======== Extrait

Les multiples résurgences de la mémoire coloniale dans le débat public français des années 2000, en particulier depuis 2005, n’ont pas manqué de susciter de fort vives réactions. Qu’il s’agisse de la reconnaissance de l’esclavage dans les premières colonies françaises comme crime contre l’humanité (loi Taubira de mai 2001), des revendications répétées des anciens harkis et de leurs enfants, de l’« Appel des indigènes de la République » (janvier 2005), de la loi du 23 février 2005 reconnaissant le « rôle positif de la présence française outre-mer, notamment en Afrique du Nord » ou de la réaffirmation bruyante des nostalgiques extrémistes de l’Algérie française, les motifs de réactions n’ont pas manqué.
Avec des points de vue souvent contrastés, les historiens ont tenu à réaffirmer leur propre rôle – et ses limites – dans ces débats 2. Mais le plus frappant est de constater les traits communs des réactions du discours dominant – celui des grands médias, des intellectuels médiatiques et des principaux responsables politiques, à gauche comme à droite. Leur ultime et principal argument pourrait en substance être énoncé comme suit : tous ceux qui remettent aujourd’hui en cause le passé colonial de la France expriment des revendications mémorielles dangereuses, car elles sont peu ou prou l’expression de « communautarismes » qui minent les fondements mêmes de la République ; certes, celle-ci fut colonialiste, mais s’appesantir sur ses « pages noires », c’est au mieux faire preuve d’« anachronisme », au pire contester les valeurs universelles d’une République qui avait cru pouvoir engager en leur nom une « œuvre civilisatrice » au XIXe siècle.

================

*Énoncé 1*: Relevez dans l'ordre toutes les expressions placées entre guillemets (« ») dans l'extrait sur la mémoire coloniale.
L'extrait et les entrées constituent des documents indépendants.

======== Données fournies

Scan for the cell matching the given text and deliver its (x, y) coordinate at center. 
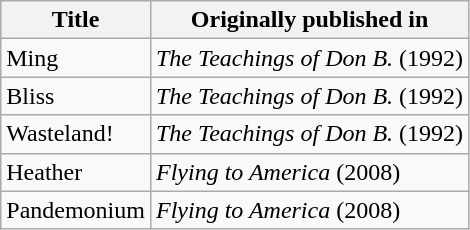
Heather (76, 172)
Bliss (76, 96)
Pandemonium (76, 210)
Originally published in (309, 20)
Title (76, 20)
Ming (76, 58)
Wasteland! (76, 134)
Output the (X, Y) coordinate of the center of the cell containing the given text.  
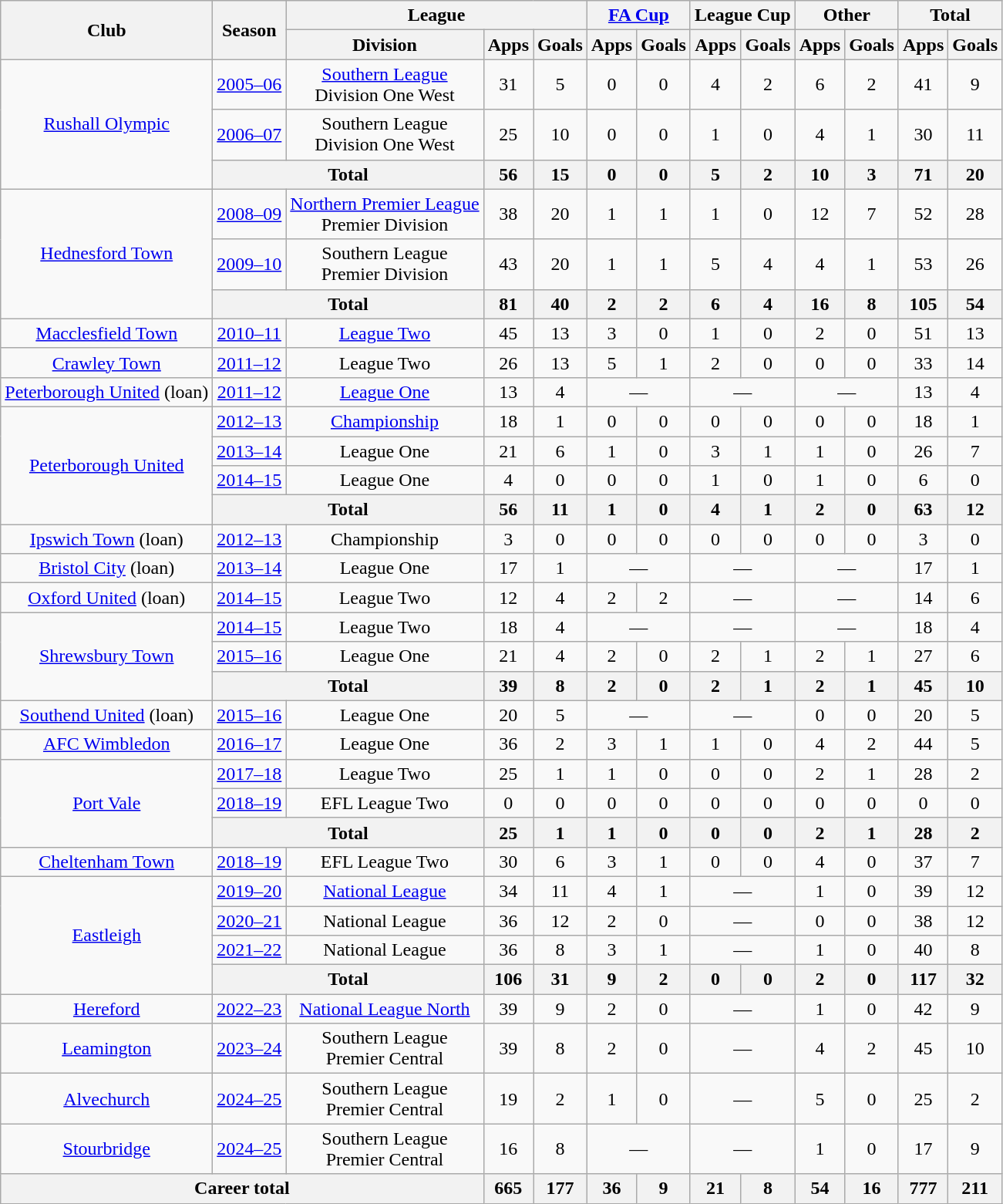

================

*Énoncé 2*: Extrayez sans modification l'ensemble des lignes des entrées de repérage ci-dessus, en omettant les images.

*Résultat 1*:
- « Appel des indigènes de la République »
- « rôle positif de la présence française outre-mer, notamment en Afrique du Nord »
- « communautarismes »
- « pages noires »
- « anachronisme »
- « œuvre civilisatrice »

*Résultat 2*:
Scan for the cell matching the given text and deliver its (x, y) coordinate at center. 
Heather (76, 172)
Bliss (76, 96)
Pandemonium (76, 210)
Originally published in (309, 20)
Title (76, 20)
Ming (76, 58)
Wasteland! (76, 134)
Output the (X, Y) coordinate of the center of the cell containing the given text.  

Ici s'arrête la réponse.